Selection:

A Walk On The Dam
Once Labor Day arrives, I always feel like I have reached the point in the year where my thoughts and efforts shift from summer activities to fall activities. After Labor Day, it becomes time to get through another school year, enjoy football, enjoy the fall season and head towards Halloween and the Thanksgiving and Christmas holidays. On this past Labor Day, I had no special plans. I thought that I would use the holiday as an opportunity to collect my wits and try to organize myself for the approaching season and its activities. So, on Labor Day, I chose to walk the Lake Murray Dam near Lexington, South Carolina for the purpose of having some peace and quiet as well as some time to think. While I did accomplish those objectives, I also found myself marveling at the dam and the lake as well.
Lake Murray covers approximately 50,000 acres. The original purpose of this man-made lake was to provide hydroelectric power. Today, in addition to being a source of power, Lake Murray is a recreational area used for boating and fishing as well as a source of water for the Midlands of South Carolina. However, a man-made lake by its nature requires land in order to create the lake. To secure the needed land, six schools had to be moved along with three churches. There were also nearly 200 graveyards with over 2000 graves that had to be relocated. Although the basin was cleared, many dwellings and buildings and other infrastructure were not moved when the area was allowed to flood to create the lake. Today those structures still lie below the waters of Lake Murray. Sonar images taken in the last 5-10 years show that many of these structures are still standing.

Extracted material:
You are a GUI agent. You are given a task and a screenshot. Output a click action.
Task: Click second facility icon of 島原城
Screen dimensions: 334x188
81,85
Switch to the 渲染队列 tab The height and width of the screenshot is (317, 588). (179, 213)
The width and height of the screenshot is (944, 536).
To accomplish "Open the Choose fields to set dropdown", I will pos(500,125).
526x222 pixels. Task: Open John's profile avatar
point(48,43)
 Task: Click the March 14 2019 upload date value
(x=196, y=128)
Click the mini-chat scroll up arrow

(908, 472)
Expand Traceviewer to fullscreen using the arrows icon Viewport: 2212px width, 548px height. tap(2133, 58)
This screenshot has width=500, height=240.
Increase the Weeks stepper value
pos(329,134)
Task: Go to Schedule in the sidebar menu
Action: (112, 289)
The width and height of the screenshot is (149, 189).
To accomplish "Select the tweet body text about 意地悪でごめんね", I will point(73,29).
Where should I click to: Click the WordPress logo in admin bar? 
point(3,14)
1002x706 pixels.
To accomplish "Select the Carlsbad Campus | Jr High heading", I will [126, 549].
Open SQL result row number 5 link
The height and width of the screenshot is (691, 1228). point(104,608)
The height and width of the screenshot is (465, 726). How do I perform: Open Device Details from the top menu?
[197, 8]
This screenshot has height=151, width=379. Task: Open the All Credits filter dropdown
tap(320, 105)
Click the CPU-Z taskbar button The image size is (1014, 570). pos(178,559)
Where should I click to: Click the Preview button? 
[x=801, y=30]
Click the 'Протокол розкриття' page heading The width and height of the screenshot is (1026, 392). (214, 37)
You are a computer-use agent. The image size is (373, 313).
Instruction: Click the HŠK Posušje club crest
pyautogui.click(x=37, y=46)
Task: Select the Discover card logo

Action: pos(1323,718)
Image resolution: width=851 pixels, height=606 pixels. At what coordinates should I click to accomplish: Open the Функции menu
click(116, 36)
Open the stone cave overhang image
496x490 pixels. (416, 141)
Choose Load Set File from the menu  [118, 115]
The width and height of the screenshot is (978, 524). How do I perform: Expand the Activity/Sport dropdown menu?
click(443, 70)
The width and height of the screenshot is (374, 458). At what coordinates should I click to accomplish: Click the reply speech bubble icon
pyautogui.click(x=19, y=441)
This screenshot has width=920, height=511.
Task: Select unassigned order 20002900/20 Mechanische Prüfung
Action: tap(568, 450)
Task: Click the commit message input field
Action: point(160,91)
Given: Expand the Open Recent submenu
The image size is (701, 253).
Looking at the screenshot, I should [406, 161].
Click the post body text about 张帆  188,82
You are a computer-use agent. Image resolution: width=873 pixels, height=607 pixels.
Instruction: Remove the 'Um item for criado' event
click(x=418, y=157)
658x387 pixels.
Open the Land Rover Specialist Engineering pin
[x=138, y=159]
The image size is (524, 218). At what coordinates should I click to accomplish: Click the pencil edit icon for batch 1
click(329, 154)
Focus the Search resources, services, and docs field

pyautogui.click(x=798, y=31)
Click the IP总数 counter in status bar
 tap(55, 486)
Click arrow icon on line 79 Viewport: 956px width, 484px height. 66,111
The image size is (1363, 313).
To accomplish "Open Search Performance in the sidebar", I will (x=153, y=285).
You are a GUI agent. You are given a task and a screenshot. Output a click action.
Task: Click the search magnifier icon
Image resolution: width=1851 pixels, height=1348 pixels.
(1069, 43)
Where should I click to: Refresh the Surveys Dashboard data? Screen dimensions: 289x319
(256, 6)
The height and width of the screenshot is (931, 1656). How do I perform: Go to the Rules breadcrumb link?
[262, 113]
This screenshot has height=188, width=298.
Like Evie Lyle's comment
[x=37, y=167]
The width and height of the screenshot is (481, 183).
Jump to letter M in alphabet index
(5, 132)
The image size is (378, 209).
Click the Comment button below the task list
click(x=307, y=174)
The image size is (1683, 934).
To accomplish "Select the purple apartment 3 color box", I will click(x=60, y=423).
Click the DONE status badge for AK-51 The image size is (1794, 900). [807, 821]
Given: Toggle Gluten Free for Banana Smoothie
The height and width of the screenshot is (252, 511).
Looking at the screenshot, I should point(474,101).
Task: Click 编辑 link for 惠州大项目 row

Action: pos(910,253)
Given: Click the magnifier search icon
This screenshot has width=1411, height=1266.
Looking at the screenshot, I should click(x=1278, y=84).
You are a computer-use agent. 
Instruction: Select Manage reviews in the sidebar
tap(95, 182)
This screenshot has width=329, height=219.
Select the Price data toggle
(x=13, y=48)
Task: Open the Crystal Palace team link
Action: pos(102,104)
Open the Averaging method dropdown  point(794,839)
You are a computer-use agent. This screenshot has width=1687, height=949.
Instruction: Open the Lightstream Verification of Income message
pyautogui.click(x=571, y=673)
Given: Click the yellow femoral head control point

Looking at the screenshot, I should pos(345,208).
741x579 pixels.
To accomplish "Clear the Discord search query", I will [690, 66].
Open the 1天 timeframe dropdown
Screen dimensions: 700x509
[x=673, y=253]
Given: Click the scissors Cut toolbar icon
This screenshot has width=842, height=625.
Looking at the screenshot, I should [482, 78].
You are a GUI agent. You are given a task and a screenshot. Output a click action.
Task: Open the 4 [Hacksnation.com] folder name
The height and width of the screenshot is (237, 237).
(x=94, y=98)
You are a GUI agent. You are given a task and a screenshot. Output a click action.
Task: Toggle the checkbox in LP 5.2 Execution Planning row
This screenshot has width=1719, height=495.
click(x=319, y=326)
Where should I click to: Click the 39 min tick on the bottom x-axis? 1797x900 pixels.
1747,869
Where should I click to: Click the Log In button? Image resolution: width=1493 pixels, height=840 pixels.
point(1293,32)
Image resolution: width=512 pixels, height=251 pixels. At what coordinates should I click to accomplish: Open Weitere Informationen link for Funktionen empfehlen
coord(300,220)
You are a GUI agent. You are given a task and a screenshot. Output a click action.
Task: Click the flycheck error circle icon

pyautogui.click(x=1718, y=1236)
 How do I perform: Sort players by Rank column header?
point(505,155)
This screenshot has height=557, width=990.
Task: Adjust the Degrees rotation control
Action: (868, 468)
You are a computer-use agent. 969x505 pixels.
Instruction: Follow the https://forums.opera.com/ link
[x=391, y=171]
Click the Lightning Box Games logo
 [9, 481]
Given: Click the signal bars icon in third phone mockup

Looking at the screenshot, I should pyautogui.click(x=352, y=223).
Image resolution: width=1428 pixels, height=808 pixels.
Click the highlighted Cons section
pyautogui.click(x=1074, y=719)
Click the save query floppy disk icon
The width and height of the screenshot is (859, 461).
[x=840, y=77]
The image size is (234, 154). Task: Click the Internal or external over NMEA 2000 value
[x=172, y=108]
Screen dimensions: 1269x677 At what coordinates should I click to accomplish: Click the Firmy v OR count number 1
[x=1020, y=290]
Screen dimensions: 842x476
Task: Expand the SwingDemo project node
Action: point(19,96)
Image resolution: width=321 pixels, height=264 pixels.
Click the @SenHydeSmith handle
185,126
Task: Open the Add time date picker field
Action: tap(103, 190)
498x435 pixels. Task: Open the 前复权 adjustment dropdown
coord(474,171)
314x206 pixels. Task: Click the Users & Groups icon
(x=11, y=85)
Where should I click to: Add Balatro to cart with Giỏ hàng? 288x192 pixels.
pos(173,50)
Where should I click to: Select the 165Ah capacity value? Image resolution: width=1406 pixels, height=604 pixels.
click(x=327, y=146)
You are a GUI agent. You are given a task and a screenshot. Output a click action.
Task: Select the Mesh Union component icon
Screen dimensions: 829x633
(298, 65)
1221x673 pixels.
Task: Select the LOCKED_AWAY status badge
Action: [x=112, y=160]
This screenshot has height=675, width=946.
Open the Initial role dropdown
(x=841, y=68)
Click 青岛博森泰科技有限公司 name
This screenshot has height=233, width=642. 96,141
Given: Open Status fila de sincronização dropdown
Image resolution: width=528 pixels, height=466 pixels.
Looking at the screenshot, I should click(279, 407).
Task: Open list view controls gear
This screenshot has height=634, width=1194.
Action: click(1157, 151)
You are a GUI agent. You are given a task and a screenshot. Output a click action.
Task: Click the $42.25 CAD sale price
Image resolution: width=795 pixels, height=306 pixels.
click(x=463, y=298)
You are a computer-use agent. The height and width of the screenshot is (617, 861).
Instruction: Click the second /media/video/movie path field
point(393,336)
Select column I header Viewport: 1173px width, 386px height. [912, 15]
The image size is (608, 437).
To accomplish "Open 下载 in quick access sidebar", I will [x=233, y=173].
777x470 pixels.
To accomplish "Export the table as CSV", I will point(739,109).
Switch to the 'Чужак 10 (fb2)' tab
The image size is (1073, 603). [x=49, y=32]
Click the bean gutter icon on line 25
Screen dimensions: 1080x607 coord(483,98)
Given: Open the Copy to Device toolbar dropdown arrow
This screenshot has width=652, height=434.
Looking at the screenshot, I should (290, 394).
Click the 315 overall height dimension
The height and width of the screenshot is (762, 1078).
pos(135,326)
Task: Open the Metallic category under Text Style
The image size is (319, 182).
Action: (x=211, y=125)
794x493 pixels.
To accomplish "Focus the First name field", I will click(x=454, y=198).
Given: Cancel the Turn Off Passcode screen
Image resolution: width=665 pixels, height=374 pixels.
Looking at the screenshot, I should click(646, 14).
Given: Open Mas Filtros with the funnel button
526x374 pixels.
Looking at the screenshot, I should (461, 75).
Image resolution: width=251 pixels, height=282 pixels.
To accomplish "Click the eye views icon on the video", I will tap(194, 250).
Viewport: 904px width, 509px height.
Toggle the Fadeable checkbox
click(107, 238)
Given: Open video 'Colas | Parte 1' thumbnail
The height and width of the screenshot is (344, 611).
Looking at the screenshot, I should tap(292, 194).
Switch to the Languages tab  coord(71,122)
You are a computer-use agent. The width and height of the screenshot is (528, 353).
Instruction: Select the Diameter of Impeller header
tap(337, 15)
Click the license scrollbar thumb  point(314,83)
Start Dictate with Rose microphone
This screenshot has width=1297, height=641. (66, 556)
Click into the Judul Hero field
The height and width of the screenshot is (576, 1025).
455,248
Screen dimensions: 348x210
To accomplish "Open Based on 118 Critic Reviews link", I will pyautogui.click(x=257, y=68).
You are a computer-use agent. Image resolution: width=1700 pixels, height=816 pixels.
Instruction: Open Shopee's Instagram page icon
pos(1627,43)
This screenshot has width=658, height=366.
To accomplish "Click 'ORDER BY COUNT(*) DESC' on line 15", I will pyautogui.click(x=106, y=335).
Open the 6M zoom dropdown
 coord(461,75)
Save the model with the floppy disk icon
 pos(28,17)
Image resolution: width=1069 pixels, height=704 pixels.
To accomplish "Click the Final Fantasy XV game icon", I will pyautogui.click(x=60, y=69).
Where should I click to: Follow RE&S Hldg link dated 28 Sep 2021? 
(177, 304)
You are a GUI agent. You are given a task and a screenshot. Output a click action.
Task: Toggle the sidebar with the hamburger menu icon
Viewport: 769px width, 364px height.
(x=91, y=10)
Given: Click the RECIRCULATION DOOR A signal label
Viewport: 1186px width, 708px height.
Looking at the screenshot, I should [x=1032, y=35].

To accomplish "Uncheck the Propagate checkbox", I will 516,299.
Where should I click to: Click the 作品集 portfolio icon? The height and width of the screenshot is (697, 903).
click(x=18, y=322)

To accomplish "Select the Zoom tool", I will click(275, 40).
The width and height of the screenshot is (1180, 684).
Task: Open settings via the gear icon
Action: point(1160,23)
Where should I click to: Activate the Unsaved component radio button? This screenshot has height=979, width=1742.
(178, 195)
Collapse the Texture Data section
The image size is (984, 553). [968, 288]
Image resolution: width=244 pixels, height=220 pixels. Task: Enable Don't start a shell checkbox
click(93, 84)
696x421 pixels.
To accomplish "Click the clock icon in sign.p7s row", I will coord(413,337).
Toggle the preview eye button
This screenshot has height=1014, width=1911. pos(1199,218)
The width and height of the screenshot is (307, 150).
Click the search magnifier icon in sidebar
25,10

Directives:
1) In the Lake Murray text, how many churches had to be moved to secure land for the lake?
2) Quote the portion of the Lake Murray text that opens with the words containing "A Walk On The" and closes with "lake as well.".

Task responses:
1) Three churches.

2)
A Walk On The Dam
Once Labor Day arrives, I always feel like I have reached the point in the year where my thoughts and efforts shift from summer activities to fall activities. After Labor Day, it becomes time to get through another school year, enjoy football, enjoy the fall season and head towards Halloween and the Thanksgiving and Christmas holidays. On this past Labor Day, I had no special plans. I thought that I would use the holiday as an opportunity to collect my wits and try to organize myself for the approaching season and its activities. So, on Labor Day, I chose to walk the Lake Murray Dam near Lexington, South Carolina for the purpose of having some peace and quiet as well as some time to think. While I did accomplish those objectives, I also found myself marveling at the dam and the lake as well.